The Financial Times this weekend has published one of my articles, about how most of my Christmas recipes have been infiltrated by Chinese ingredients and cooking techniques. Even that archetypal English staple, mince pies – for years now, I have made them in the shape of Chinese jiaozi dumplings. If you follow this link to the FT website, you will be able to see some lovely colour photographs of a salad made with leftover turkey and some jiaozi mince pies. Otherwise, here are the basic recipes:
Chinese mince pie dumplings
In the photographs you will see two different kinds of mince pie dumpling. The plainer kind is wrapped exactly like a typical northern Chinese jiaozi, with one side of the wrapper pleated. The other kind is a ‘cockscomb’ dumpling, where the edges are pinched together into a frilly edge. The easiest way to learn to wrap them is to ask a Chinese friend to show you (or perhaps I should put a little video up here on my blog?)
300g plain flour, with some extra for dusting
Pinch of salt
150g unsalted butter, cut into cubes
One egg, beaten
One jar of mincemeat
- Set the oven to 190 degrees centigrade (375 degrees F)
- Stir the salt into the flour in a mixing bowl. Add the butter and rub in with your fingertips until the mixture resembles fine breadcrumbs. (I like to do this by hand, which takes about five minutes, but you can also use a food processor to save time). Add just enough cold water to bind the mixture into a ball of dough. Wrap in greaseproof paper and leave in the fridge for half an hour or so.
- Roll out the pastry fairly thinly on a lightly floured surface. Cut out rounds with a 3” (7.5 cm) biscuit cutter. Place a round in the palm of one hand, add a scant teaspoon of mincemeat, and then draw the opposite edges of the circle together and pleat to make a Chinese dumpling.
- Place on a buttered or non-stick baking sheet. Brush the finished dumplings with beaten egg, prick each once with a fork, and bake in the oven for about 15 minutes, until golden brown.
Makes about 40 mince pie dumplings
Sichuanese turkey salad
The recipe below was concocted during the photoshoot for my FT article, with the help of the photographer, who was enlisted as a food-taster. Don’t feel bound by the exact measurements: mix up your sauce like a vinaigrette, to taste. You might like to add some crushed garlic instead of Sichuan pepper, or to vary the proportions of soy sauce and vinegar.

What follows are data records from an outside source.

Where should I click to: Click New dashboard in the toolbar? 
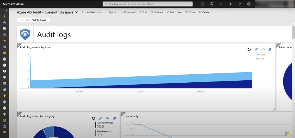(x=92, y=12)
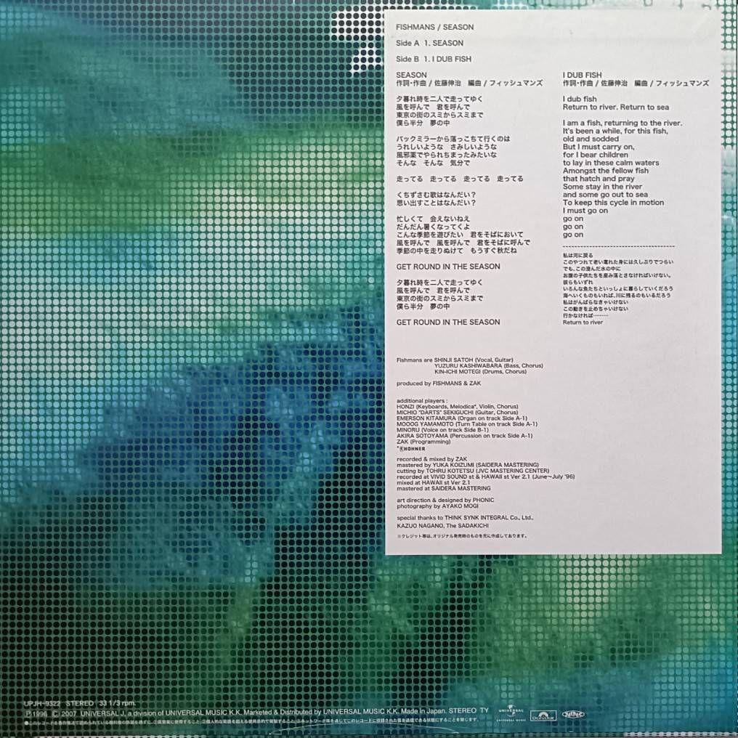
Task: Click the lyric line 'I am a fish, returning to the river.'
Action: [623, 123]
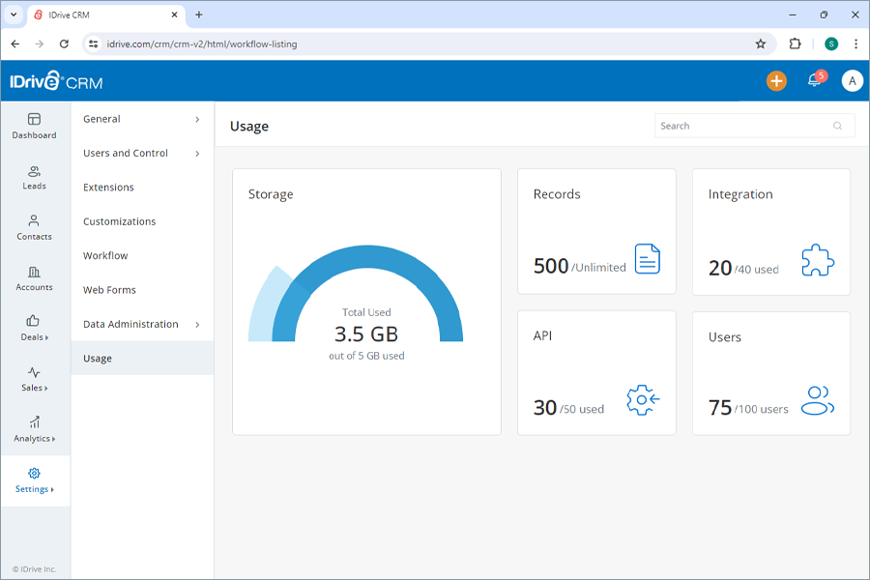Select the IDrive CRM browser tab
Screen dimensions: 870x580
pyautogui.click(x=100, y=15)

If the meat is a little dry, you can dilute the sauce with a couple of tablespoonfuls of turkey stock.
350g leftover turkey meat
4 spring onions
A little salt
For the sauce:
3 tbsp light soy sauce
1 tbsp Chinkiang vinegar
2 tsp white sugar
1 tsp sesame oil
4-5 tbsp chilli oil, with sediment*
1/2 – 1 tsp ground, roasted Sichuan pepper (optional)
- Cut the cucumber in half lengthwise. Scrape out and discard the pulpy centre, and then cut the flesh into thin strips. Sprinkle with a little salt and leave for about half an hour to draw out some of its water.

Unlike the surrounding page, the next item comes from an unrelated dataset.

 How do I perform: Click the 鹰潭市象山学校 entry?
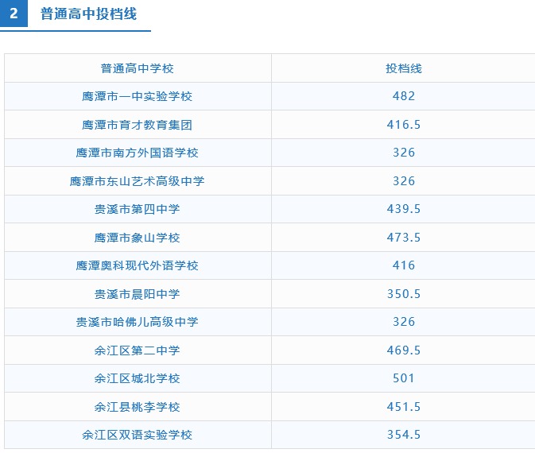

- Cut the turkey meat into slices and then slivers, or tear it into strips with your fingers. Sprinkle with just a little salt, and mix well. Cut the spring onions at a steep angle into thin slices.
- Combine the sauce ingredients in a bowl and mix well
- Just before serving, put the turkey into a deep bowl. Drain and squeeze the cucumber, and add it to the turkey with the spring onions. Give the sauce a stir, pour it over the turkey and toss everything throroughly together. Pile up on a more elegant dish if desired, and then serve.
Serves 2-4 people, with bread and a couple of other salady dishes
*I make my own chilli oil by heating 550ml groundnut oil to about 200 degrees centigrade, then allowing it to cool to 130 degrees C and pouring it over 100g ground Korean chillis in a heatproof container. The Korean chillies are mild: if you use bought chilli oil that is very hot, you will want to use much less in your sauces.
N.B. the sauce is a variation on one of the classic Sichuanese sauces you can find in the appetisers/cold dishes chapter of my Sichuan Cookery book (a.k.a. Land of Plenty). Any of these sauces can be used to dress leftovers from a roast Turkey or chicken.